Some IP addresses are free to use and thus not unique.
For example the 10.x.x.x, 192.168.x.x and (i believe) 172.x.x.x. So these are the ranges you will usually find in local networks.
ICANN is ultimately responsible for allocating IP address blocks to different organizations.
This responsibility is further delegated to regional authorities such as ARIN (North America), APNIC (Asia Pacific), RIPE (Europe), LACNIC (Latin and South America), and AFRINIC (Africa).
To get IP addresses you apply for them as an organization and if you qualify you are assigned blocks based on your region.
Only large organizations and ISPs are generally allowed to be allocated IPs on this scale, most individual companies and end users (homes) will get IP addresses assigned to them by their ISP from the ISPs pool.
Several large organizations like Apple, HPE, and the US government have absurdly large blocks of address space assigned to them. This is because they applied in the early days of the internet, and now squat on it.
1.1.1.1 belongs to APNIC and Cloudflare made a deal with them to use it.
1.1.1.1 receives tons of garbage traffic and no one wanted it, except Cloudflare because dealing with that garbage happens to be their business model.

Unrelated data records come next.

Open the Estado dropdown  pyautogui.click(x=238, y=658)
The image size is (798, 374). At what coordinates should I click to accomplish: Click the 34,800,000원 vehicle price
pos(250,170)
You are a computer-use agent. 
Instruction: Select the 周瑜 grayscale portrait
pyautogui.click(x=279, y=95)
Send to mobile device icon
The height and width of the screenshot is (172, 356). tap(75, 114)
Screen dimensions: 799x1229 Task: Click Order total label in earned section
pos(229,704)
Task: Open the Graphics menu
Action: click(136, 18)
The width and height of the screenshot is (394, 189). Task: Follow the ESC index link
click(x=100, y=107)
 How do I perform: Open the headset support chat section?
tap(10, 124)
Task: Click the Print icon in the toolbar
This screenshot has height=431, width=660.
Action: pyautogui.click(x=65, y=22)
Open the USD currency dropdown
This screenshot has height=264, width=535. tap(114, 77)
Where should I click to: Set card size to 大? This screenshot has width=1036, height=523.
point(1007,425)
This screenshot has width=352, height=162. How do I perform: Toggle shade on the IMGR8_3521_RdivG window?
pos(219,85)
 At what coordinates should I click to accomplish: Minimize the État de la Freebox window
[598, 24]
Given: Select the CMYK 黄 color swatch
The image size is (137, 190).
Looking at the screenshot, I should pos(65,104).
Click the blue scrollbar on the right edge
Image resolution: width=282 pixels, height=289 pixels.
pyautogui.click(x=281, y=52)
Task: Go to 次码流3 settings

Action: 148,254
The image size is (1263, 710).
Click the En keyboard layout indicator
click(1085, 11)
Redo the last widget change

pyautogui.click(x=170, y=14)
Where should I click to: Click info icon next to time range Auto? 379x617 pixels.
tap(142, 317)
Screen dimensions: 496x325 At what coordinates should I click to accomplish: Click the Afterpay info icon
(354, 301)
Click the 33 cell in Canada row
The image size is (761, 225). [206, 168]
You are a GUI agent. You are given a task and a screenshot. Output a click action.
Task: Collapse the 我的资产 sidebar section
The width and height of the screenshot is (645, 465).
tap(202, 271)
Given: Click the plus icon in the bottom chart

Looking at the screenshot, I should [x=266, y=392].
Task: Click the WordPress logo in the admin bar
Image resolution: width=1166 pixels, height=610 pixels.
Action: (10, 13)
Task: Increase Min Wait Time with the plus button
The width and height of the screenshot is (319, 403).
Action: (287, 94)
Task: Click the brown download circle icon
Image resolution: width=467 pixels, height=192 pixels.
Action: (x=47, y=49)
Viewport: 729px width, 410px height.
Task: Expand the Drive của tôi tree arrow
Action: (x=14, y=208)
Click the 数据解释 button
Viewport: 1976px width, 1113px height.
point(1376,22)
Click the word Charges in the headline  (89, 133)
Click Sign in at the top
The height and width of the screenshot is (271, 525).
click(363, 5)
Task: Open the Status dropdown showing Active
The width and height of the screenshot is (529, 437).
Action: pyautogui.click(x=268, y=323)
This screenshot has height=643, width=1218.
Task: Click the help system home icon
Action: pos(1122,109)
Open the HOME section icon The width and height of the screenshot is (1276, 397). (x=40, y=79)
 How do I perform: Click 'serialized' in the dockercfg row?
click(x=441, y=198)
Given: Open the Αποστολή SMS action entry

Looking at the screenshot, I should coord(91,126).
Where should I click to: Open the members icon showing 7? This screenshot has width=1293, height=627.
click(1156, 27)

It also was clever marketing because 1.1.1.1 is easy to remember.
Here’s more detail on top of the excellent responses in this thread.
In the beginning, IP addresses were controlled effectively by the US government. The internet was created by ARPA, the Advanced Research Projects Agency. It was built and developed by scientists and engineers at large universities and tech companies. IP addresses were allocated by a small group of people who just did it as a task they were responsible for.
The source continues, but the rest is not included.